Sagyndyk Emilbek Uulu cite l’un de ses voisins, qui travaille comme enseignant, mais exploite également ses terres « en complément de revenu ». De nombreuses exploitations agricoles du pays étant gérées de la sorte, l’entretien de grandes infrastructures hydrauliques coûteuses revient à de simples habitants des zones rurales non formés à des techniques agricoles. S’ajoute à cette situation l’état des infrastructures elles-mêmes, qui sont souvent obsolètes et inefficaces.
« Les pratiques agricoles soviétiques étaient traditionnelles. Il s’agissait d’un système d’irrigation par infiltration par sillons qui nécessitait d’énormes quantités d’eau », explique Sagyndyk Emilbek Uulu. « Aujourd’hui, la majorité des agriculteurs utilisent toujours cette méthode. Ce n’est pas durable, car une grande quantité d’eau se perd dans les réseaux de drainage entre le point de départ et le point d’arrivée. Il y a aussi des problèmes de filtration de l’eau, de fuites et d’arrosage excessif. »

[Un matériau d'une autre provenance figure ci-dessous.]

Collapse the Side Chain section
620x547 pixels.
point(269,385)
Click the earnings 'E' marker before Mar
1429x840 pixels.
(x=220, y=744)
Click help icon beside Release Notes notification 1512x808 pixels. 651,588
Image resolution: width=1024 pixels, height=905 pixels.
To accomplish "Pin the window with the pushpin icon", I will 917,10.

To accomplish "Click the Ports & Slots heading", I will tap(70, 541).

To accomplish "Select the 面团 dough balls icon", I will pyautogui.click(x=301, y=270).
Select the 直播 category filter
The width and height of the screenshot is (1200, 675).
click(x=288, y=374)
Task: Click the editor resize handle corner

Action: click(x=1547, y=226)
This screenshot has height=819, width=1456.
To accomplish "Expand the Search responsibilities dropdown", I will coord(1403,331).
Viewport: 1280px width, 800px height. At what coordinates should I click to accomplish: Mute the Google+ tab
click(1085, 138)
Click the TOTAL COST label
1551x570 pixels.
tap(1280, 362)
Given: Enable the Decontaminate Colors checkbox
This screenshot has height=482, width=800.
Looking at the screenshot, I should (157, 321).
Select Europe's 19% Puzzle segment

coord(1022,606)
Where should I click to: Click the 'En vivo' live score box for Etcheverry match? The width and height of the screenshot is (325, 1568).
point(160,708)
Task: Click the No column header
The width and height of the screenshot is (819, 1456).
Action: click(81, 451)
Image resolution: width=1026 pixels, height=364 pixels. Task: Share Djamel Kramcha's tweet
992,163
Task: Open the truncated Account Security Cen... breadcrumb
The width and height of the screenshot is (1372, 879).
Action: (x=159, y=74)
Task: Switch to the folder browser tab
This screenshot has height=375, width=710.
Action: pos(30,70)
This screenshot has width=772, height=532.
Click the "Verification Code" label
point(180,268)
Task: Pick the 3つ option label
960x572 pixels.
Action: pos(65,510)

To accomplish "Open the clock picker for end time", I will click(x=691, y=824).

Sagyndyk Emilbek Uulu s’interroge au sujet de ces lacunes infrastructurelles : « À l’époque, nous avions suffisamment de ressources en eau et nous n’aurions jamais pensé en manquer... Nous ne manquons pas encore d’eau, mais cela ne va pas tarder. Les ressources hydriques s’épuisent. »
Les agriculteurs et les nomades de la République kirghize prévoient leur approvisionnement en eau depuis des siècles. À l’approche de l’été, la fonte des glaciers est censée garantir l’eau qui servira à irriguer les cultures.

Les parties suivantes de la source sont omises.